### EXERCISE PROMPT
Copy the data word for word, keeping every line.

### Collected data
/---

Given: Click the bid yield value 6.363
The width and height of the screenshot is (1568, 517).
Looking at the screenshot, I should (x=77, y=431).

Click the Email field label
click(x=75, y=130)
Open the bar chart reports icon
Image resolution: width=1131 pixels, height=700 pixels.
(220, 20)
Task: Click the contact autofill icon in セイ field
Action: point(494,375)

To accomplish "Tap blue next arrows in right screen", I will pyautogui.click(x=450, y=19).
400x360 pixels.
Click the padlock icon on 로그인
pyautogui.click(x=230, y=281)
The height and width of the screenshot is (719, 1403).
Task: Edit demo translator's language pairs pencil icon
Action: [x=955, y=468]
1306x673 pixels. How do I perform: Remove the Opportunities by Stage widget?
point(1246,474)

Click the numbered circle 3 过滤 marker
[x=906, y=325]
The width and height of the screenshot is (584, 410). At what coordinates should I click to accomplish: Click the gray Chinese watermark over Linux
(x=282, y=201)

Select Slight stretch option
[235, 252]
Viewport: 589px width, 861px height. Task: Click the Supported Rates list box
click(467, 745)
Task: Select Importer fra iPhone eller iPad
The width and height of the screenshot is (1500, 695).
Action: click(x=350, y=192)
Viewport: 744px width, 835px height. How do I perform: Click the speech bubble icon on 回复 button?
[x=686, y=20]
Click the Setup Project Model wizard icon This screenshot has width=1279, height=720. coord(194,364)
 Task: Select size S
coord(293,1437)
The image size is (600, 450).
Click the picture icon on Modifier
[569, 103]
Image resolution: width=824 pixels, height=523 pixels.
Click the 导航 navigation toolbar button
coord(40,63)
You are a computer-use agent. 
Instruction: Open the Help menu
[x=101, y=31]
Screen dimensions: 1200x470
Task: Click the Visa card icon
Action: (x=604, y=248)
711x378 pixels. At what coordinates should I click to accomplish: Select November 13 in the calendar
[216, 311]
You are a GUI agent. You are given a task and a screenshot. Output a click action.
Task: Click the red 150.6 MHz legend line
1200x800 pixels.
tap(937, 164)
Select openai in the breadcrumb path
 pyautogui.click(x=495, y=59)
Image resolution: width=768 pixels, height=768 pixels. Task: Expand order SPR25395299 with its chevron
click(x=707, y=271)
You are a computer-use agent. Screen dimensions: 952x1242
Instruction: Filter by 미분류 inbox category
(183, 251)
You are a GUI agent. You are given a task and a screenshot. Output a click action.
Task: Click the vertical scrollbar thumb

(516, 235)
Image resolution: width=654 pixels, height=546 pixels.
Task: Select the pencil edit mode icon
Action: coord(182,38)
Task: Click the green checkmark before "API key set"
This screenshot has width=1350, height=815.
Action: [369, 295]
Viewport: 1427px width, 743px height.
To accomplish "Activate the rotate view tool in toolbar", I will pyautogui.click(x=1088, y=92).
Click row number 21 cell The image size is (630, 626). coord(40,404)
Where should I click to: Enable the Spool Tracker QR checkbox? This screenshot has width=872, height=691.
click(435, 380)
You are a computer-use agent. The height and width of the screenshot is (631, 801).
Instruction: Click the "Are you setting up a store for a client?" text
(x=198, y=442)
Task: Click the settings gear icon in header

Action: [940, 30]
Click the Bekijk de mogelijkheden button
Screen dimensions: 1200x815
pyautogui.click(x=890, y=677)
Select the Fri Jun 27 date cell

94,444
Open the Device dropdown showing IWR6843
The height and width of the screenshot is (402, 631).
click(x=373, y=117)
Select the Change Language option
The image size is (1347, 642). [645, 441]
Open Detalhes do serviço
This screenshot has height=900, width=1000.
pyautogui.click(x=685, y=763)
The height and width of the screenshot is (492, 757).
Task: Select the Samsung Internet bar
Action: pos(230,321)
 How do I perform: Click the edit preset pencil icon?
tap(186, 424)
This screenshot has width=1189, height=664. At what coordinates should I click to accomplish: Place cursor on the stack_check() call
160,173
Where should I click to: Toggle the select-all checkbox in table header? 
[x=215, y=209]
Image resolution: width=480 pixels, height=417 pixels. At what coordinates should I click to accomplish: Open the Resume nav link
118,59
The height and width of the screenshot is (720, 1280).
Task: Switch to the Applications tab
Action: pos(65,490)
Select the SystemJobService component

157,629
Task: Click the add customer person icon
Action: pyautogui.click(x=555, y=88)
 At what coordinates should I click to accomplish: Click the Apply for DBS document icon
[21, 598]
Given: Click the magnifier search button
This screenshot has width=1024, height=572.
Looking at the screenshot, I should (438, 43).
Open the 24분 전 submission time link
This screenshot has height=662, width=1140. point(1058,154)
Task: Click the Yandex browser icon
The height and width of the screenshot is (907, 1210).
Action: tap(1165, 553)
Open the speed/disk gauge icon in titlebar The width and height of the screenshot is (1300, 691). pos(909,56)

\---

### ANSWER
Given: Click the bid yield value 6.363
The width and height of the screenshot is (1568, 517).
Looking at the screenshot, I should (x=77, y=431).

Click the Email field label
click(x=75, y=130)
Open the bar chart reports icon
Image resolution: width=1131 pixels, height=700 pixels.
(220, 20)
Task: Click the contact autofill icon in セイ field
Action: point(494,375)

To accomplish "Tap blue next arrows in right screen", I will pyautogui.click(x=450, y=19).
400x360 pixels.
Click the padlock icon on 로그인
pyautogui.click(x=230, y=281)
The height and width of the screenshot is (719, 1403).
Task: Edit demo translator's language pairs pencil icon
Action: [x=955, y=468]
1306x673 pixels. How do I perform: Remove the Opportunities by Stage widget?
point(1246,474)

Click the numbered circle 3 过滤 marker
[x=906, y=325]
The width and height of the screenshot is (584, 410). At what coordinates should I click to accomplish: Click the gray Chinese watermark over Linux
(x=282, y=201)

Select Slight stretch option
[235, 252]
Viewport: 589px width, 861px height. Task: Click the Supported Rates list box
click(467, 745)
Task: Select Importer fra iPhone eller iPad
The width and height of the screenshot is (1500, 695).
Action: click(x=350, y=192)
Viewport: 744px width, 835px height. How do I perform: Click the speech bubble icon on 回复 button?
[x=686, y=20]
Click the Setup Project Model wizard icon This screenshot has width=1279, height=720. coord(194,364)
 Task: Select size S
coord(293,1437)
The image size is (600, 450).
Click the picture icon on Modifier
[569, 103]
Image resolution: width=824 pixels, height=523 pixels.
Click the 导航 navigation toolbar button
coord(40,63)
You are a computer-use agent. 
Instruction: Open the Help menu
[x=101, y=31]
Screen dimensions: 1200x470
Task: Click the Visa card icon
Action: (x=604, y=248)
711x378 pixels. At what coordinates should I click to accomplish: Select November 13 in the calendar
[216, 311]
You are a GUI agent. You are given a task and a screenshot. Output a click action.
Task: Click the red 150.6 MHz legend line
1200x800 pixels.
tap(937, 164)
Select openai in the breadcrumb path
 pyautogui.click(x=495, y=59)
Image resolution: width=768 pixels, height=768 pixels. Task: Expand order SPR25395299 with its chevron
click(x=707, y=271)
You are a computer-use agent. Screen dimensions: 952x1242
Instruction: Filter by 미분류 inbox category
(183, 251)
You are a GUI agent. You are given a task and a screenshot. Output a click action.
Task: Click the vertical scrollbar thumb

(516, 235)
Image resolution: width=654 pixels, height=546 pixels.
Task: Select the pencil edit mode icon
Action: coord(182,38)
Task: Click the green checkmark before "API key set"
This screenshot has width=1350, height=815.
Action: [369, 295]
Viewport: 1427px width, 743px height.
To accomplish "Activate the rotate view tool in toolbar", I will pyautogui.click(x=1088, y=92).
Click row number 21 cell The image size is (630, 626). coord(40,404)
Where should I click to: Enable the Spool Tracker QR checkbox? This screenshot has width=872, height=691.
click(435, 380)
You are a computer-use agent. The height and width of the screenshot is (631, 801).
Instruction: Click the "Are you setting up a store for a client?" text
(x=198, y=442)
Task: Click the settings gear icon in header

Action: [940, 30]
Click the Bekijk de mogelijkheden button
Screen dimensions: 1200x815
pyautogui.click(x=890, y=677)
Select the Fri Jun 27 date cell

94,444
Open the Device dropdown showing IWR6843
The height and width of the screenshot is (402, 631).
click(x=373, y=117)
Select the Change Language option
The image size is (1347, 642). [645, 441]
Open Detalhes do serviço
This screenshot has height=900, width=1000.
pyautogui.click(x=685, y=763)
The height and width of the screenshot is (492, 757).
Task: Select the Samsung Internet bar
Action: pos(230,321)
 How do I perform: Click the edit preset pencil icon?
tap(186, 424)
This screenshot has width=1189, height=664. At what coordinates should I click to accomplish: Place cursor on the stack_check() call
160,173
Where should I click to: Toggle the select-all checkbox in table header? 
[x=215, y=209]
Image resolution: width=480 pixels, height=417 pixels. At what coordinates should I click to accomplish: Open the Resume nav link
118,59
The height and width of the screenshot is (720, 1280).
Task: Switch to the Applications tab
Action: pos(65,490)
Select the SystemJobService component

157,629
Task: Click the add customer person icon
Action: pyautogui.click(x=555, y=88)
 At what coordinates should I click to accomplish: Click the Apply for DBS document icon
[21, 598]
Given: Click the magnifier search button
This screenshot has width=1024, height=572.
Looking at the screenshot, I should (438, 43).
Open the 24분 전 submission time link
This screenshot has height=662, width=1140. point(1058,154)
Task: Click the Yandex browser icon
The height and width of the screenshot is (907, 1210).
Action: tap(1165, 553)
Open the speed/disk gauge icon in titlebar The width and height of the screenshot is (1300, 691). pos(909,56)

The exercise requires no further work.